Modified by an inplace operation only if JIT compiled

Hi:)

I have written an nn.Module that works fine if used as a plain Python object but as soon as I jit.script / compile it, it throws at runtime:

RuntimeError: one of the variables needed for gradient computation has been modified by an inplace operation: [torch.cuda.DoubleTensor [10, 8]], which is output 0 of SelectBackward, is at version 3; expected version 2 instead. Hint: the backtrace further above shows the operation that failed to compute its gradient. The variable in question was changed in there or anywhere later. Good luck!

Why does this only occur after compilation? Naively, I would understand if such an error occur if not compiled and then gets optimized away by compiling. But here the compiler seemingly introduces this error. Could this be a bug in the compiler?

Thanks for your help!

EDIT
I managed to bisect my code and reduce it to this snippet:

debug = False

model = MyFancyModel()

**WHAT THIS EXERCISE ASKS:**
1. In the forum post on the JIT in-place operation error, which tensor version does the error message say was expected?
2. Decide whether each statement agrees with the forum post on the JIT in-place operation error, and support each yes or no with the deciding words quoted from it. (a) The module runs without trouble when used as a plain Python object. (b) The error occurs only when the module is not compiled. (c) The modified tensor is output 0 of SelectBackward.
3. Continue the forum post on the JIT in-place operation error from the point where it stops.

**STORED DATA:**
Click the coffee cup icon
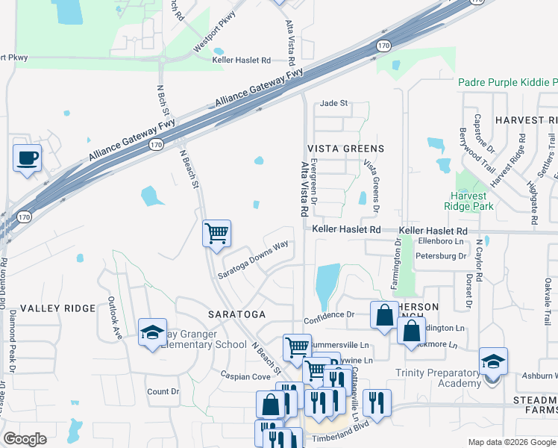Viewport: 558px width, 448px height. pyautogui.click(x=28, y=158)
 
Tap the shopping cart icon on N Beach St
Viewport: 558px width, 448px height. pyautogui.click(x=216, y=234)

**RESULTS BY TASK:**
1. Version 2.

2.
(a) Yes: "works fine if used as a plain Python object"
(b) No: "as soon as I jit.script / compile it, it throws at runtime"
(c) Yes: "which is output 0 of SelectBackward"

3.
if not debug:
    model = torch.jit.script(model)
loss = torch.sum((model(x) - y)**2)
print('#1', loss)
loss.backward()  # works
print('#1 done.')

model = MyFancyModel()
if not debug:
    model = torch.jit.script(model)
loss = torch.sum((model(x) - y)**2)
print('#2', loss)
loss.backward()  # fails
print('#2 done.')

which works fine if debug is set to True but fails on the second call of loss.backward(). I am very confused. MyFancyModel() shouldn’t carry any static state and I don’t understand why (a) the second invocation of .backward() works w/o compiling but fails if the module is compiled, and (b) why does the first invocation works even with compiling!? Do you have any suggestions how to attack this problem?

I faced the same error recently in different scenario(not in jit) and I found the solution like below

      outer_loss = torch.tensor(0., device=args.device)
     avg_loss=F.cross_entropy(test_logit, test_target)
     outer_loss += avg_loss

     with torch.no_grad(): #if i don't change the loss using this it's throwing error as the model states for the claculated losses are different
              outer_loss.set_(torch.Tensor([InitialLoss-F.cross_entropy(test_logit, test_target)]).to(device)) 

This link also helped in understanding the problem

Thanks a lot for your help. But I don’t see the connection to my problem. Do you suggest to add with torch.no_grad() to my code? But where?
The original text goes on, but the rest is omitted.